### TASK DIRECTIONS
Copy out every one of the items below word for word, without changing or leaving out anything.

◇ ◇ ◇ ◇ ◇

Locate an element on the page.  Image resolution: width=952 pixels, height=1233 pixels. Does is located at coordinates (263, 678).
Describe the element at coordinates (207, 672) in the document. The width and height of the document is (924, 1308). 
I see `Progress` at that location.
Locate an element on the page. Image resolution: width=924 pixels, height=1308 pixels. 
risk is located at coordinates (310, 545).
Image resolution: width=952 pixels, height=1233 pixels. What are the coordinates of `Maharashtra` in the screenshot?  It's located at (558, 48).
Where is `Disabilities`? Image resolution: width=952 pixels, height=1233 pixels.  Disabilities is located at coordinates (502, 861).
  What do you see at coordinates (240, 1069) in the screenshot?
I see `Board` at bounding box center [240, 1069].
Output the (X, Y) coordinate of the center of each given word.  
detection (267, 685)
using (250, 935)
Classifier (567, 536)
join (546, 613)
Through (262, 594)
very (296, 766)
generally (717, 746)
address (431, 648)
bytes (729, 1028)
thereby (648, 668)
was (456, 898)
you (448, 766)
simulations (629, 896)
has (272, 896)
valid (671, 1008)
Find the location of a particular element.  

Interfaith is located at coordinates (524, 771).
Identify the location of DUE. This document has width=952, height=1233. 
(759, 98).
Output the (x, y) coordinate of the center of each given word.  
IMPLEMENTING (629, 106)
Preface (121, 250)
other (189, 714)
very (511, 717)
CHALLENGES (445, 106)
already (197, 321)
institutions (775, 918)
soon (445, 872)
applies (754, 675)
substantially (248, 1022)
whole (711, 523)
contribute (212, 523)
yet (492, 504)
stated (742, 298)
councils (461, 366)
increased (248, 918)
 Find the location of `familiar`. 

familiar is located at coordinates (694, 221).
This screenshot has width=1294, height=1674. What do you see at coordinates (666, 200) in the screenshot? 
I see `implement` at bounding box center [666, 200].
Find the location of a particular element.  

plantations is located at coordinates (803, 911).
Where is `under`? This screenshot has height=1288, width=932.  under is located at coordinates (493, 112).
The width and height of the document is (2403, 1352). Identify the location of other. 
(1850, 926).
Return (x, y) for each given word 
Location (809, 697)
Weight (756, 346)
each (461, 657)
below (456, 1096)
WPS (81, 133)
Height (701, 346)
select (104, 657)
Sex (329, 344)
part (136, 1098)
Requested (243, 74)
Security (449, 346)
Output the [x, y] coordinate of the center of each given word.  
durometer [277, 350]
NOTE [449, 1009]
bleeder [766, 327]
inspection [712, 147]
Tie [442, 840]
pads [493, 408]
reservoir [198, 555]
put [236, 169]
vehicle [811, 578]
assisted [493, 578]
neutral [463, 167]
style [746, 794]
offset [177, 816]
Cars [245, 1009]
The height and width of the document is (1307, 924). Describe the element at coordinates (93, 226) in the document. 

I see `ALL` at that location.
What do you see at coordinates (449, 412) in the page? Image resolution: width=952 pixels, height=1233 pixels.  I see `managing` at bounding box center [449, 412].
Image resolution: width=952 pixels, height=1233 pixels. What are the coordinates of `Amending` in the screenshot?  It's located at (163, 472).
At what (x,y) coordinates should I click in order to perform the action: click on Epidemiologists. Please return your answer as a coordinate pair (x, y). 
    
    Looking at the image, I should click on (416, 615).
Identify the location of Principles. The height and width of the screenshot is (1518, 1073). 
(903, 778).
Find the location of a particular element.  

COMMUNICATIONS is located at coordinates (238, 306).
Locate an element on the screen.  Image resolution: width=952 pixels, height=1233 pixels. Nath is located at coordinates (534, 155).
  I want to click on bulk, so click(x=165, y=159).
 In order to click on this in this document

◇ ◇ ◇ ◇ ◇

### ANSWER FOR THIS EXERCISE
Locate an element on the page.  Image resolution: width=952 pixels, height=1233 pixels. Does is located at coordinates (263, 678).
Describe the element at coordinates (207, 672) in the document. The width and height of the document is (924, 1308). 
I see `Progress` at that location.
Locate an element on the page. Image resolution: width=924 pixels, height=1308 pixels. 
risk is located at coordinates (310, 545).
Image resolution: width=952 pixels, height=1233 pixels. What are the coordinates of `Maharashtra` in the screenshot?  It's located at (558, 48).
Where is `Disabilities`? Image resolution: width=952 pixels, height=1233 pixels.  Disabilities is located at coordinates (502, 861).
  What do you see at coordinates (240, 1069) in the screenshot?
I see `Board` at bounding box center [240, 1069].
Output the (X, Y) coordinate of the center of each given word.  
detection (267, 685)
using (250, 935)
Classifier (567, 536)
join (546, 613)
Through (262, 594)
very (296, 766)
generally (717, 746)
address (431, 648)
bytes (729, 1028)
thereby (648, 668)
was (456, 898)
you (448, 766)
simulations (629, 896)
has (272, 896)
valid (671, 1008)
Find the location of a particular element.  

Interfaith is located at coordinates (524, 771).
Identify the location of DUE. This document has width=952, height=1233. 
(759, 98).
Output the (x, y) coordinate of the center of each given word.  
IMPLEMENTING (629, 106)
Preface (121, 250)
other (189, 714)
very (511, 717)
CHALLENGES (445, 106)
already (197, 321)
institutions (775, 918)
soon (445, 872)
applies (754, 675)
substantially (248, 1022)
whole (711, 523)
contribute (212, 523)
yet (492, 504)
stated (742, 298)
councils (461, 366)
increased (248, 918)
 Find the location of `familiar`. 

familiar is located at coordinates (694, 221).
This screenshot has width=1294, height=1674. What do you see at coordinates (666, 200) in the screenshot? 
I see `implement` at bounding box center [666, 200].
Find the location of a particular element.  

plantations is located at coordinates (803, 911).
Where is `under`? This screenshot has height=1288, width=932.  under is located at coordinates (493, 112).
The width and height of the document is (2403, 1352). Identify the location of other. 
(1850, 926).
Return (x, y) for each given word 
Location (809, 697)
Weight (756, 346)
each (461, 657)
below (456, 1096)
WPS (81, 133)
Height (701, 346)
select (104, 657)
Sex (329, 344)
part (136, 1098)
Requested (243, 74)
Security (449, 346)
Output the [x, y] coordinate of the center of each given word.  
durometer [277, 350]
NOTE [449, 1009]
bleeder [766, 327]
inspection [712, 147]
Tie [442, 840]
pads [493, 408]
reservoir [198, 555]
put [236, 169]
vehicle [811, 578]
assisted [493, 578]
neutral [463, 167]
style [746, 794]
offset [177, 816]
Cars [245, 1009]
The height and width of the document is (1307, 924). Describe the element at coordinates (93, 226) in the document. 

I see `ALL` at that location.
What do you see at coordinates (449, 412) in the page? Image resolution: width=952 pixels, height=1233 pixels.  I see `managing` at bounding box center [449, 412].
Image resolution: width=952 pixels, height=1233 pixels. What are the coordinates of `Amending` in the screenshot?  It's located at (163, 472).
At what (x,y) coordinates should I click in order to perform the action: click on Epidemiologists. Please return your answer as a coordinate pair (x, y). 
    
    Looking at the image, I should click on (416, 615).
Identify the location of Principles. The height and width of the screenshot is (1518, 1073). 
(903, 778).
Find the location of a particular element.  

COMMUNICATIONS is located at coordinates (238, 306).
Locate an element on the screen.  Image resolution: width=952 pixels, height=1233 pixels. Nath is located at coordinates (534, 155).
  I want to click on bulk, so click(x=165, y=159).
 In order to click on this in this document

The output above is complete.